* _Your goal_
Please print exactly the lines from the one containing "Click the Fuso orario: Ora italiana note" through the last line of the records, and only those. Leave out any pictures.

* _Provided data_
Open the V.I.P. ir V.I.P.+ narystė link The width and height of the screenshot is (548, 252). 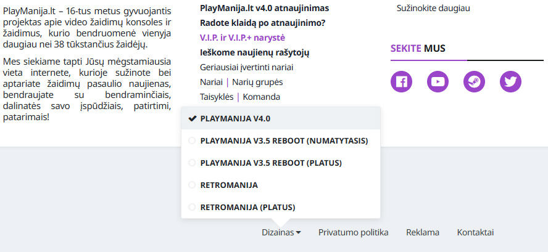[x=243, y=38]
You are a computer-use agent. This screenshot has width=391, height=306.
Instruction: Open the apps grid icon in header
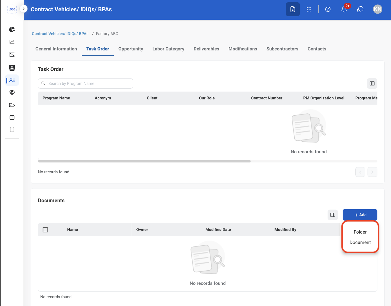[x=309, y=9]
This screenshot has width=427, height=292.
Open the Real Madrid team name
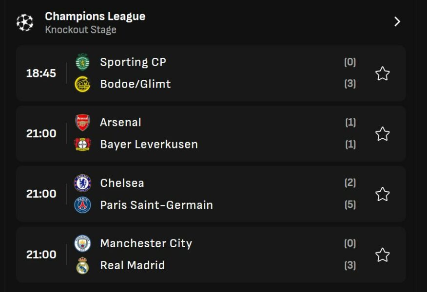(x=132, y=265)
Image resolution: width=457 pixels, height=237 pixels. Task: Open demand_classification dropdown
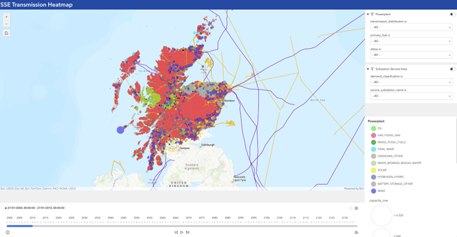pyautogui.click(x=411, y=82)
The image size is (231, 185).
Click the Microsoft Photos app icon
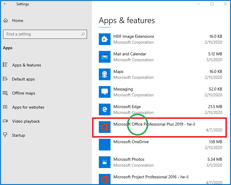(x=105, y=162)
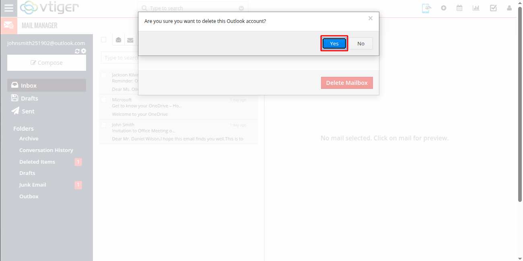Expand the global search dropdown arrow
Image resolution: width=523 pixels, height=261 pixels.
pos(241,8)
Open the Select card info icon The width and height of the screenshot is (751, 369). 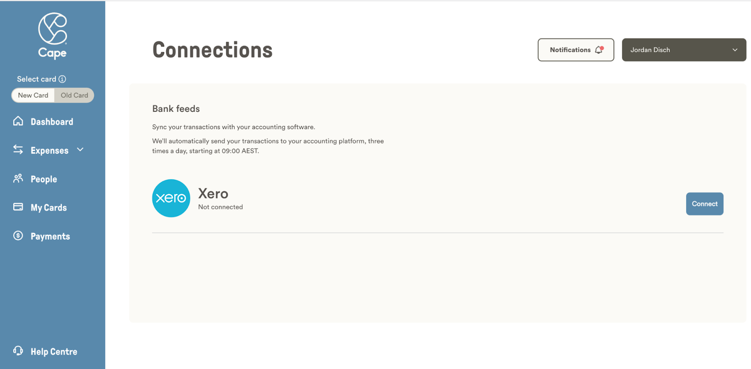(62, 79)
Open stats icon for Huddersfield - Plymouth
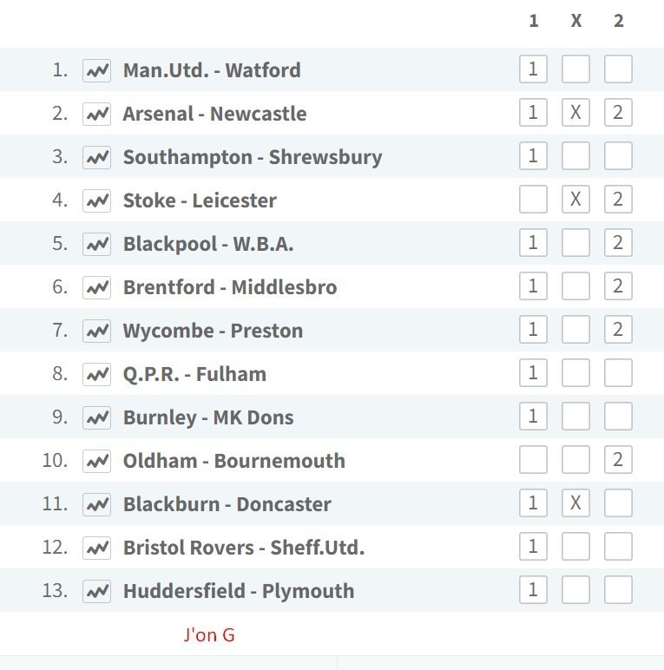Viewport: 664px width, 670px height. (x=96, y=591)
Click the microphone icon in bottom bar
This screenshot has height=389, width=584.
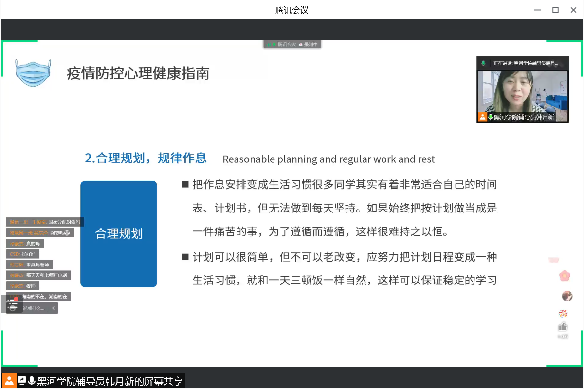pyautogui.click(x=32, y=381)
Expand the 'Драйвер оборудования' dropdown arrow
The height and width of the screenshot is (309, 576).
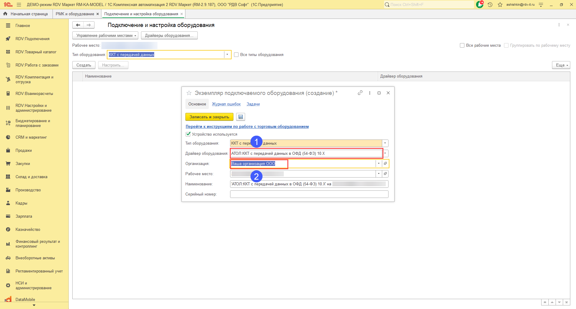[x=385, y=153]
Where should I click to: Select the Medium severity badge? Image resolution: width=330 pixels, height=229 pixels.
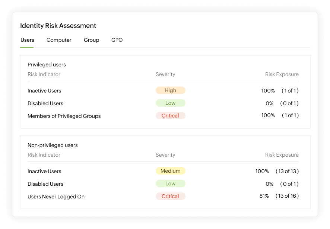[170, 171]
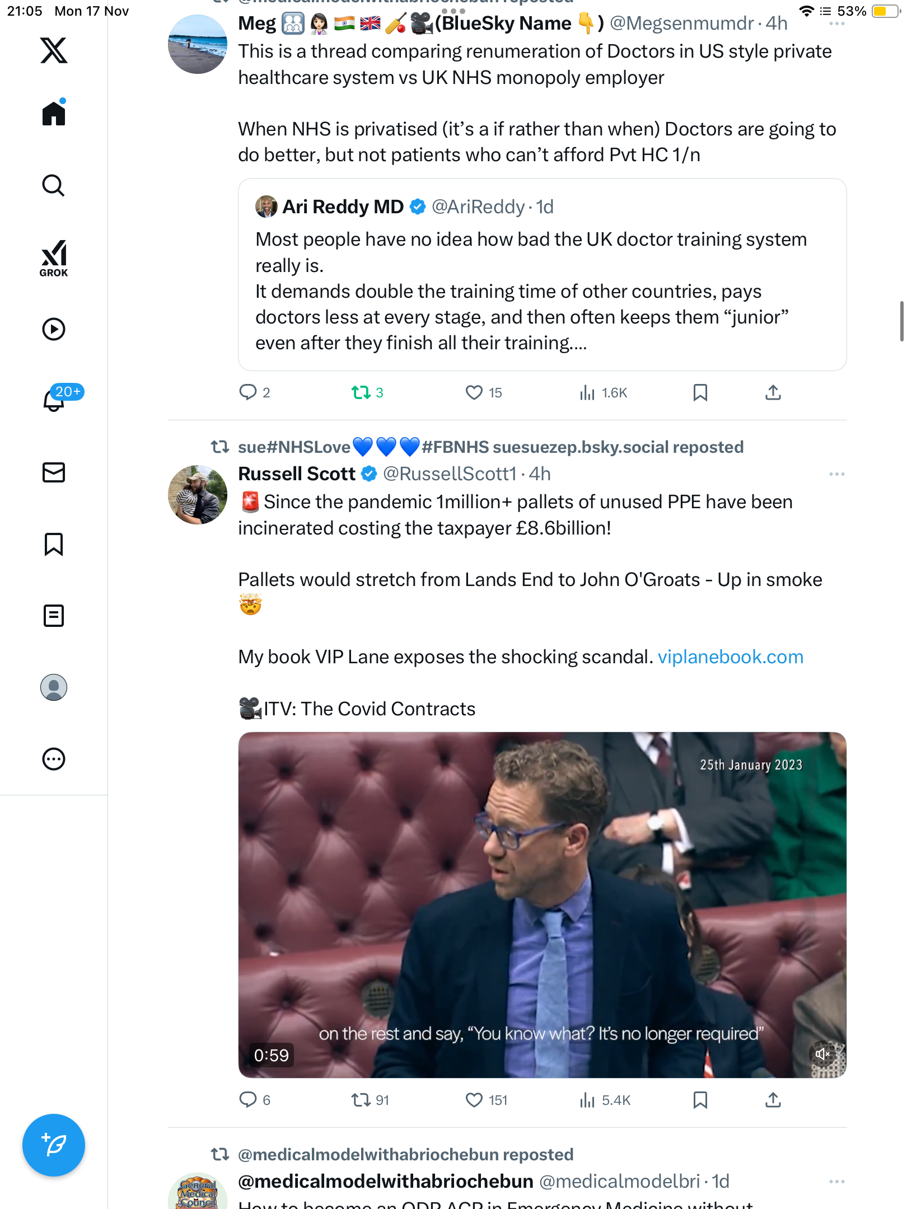Go to the Home timeline

click(54, 114)
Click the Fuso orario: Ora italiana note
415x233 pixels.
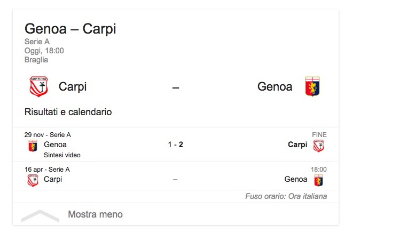(x=286, y=196)
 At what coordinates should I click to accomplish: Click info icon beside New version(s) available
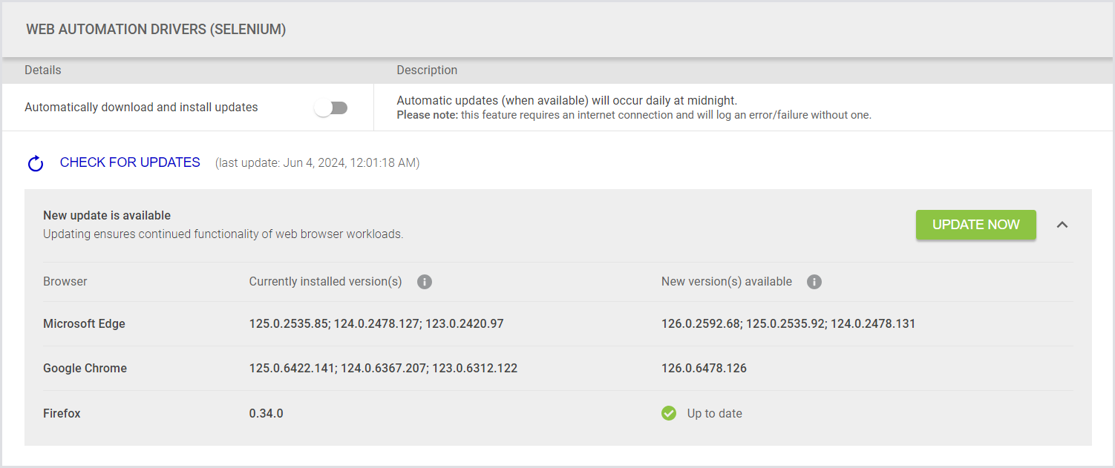coord(814,282)
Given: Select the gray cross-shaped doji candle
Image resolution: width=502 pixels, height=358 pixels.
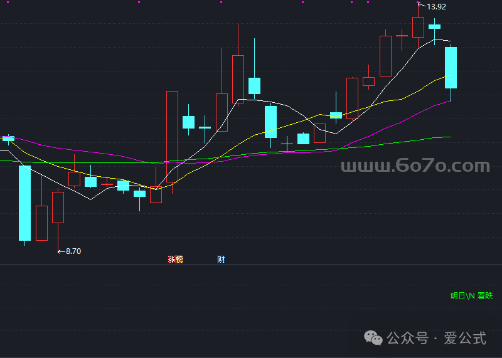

* _Task response_
Click the Fuso orario: Ora italiana note
415x233 pixels.
(x=286, y=196)
 At what coordinates should I click to accomplish: Click info icon beside New version(s) available
coord(814,282)
Given: Select the gray cross-shaped doji candle
Image resolution: width=502 pixels, height=358 pixels.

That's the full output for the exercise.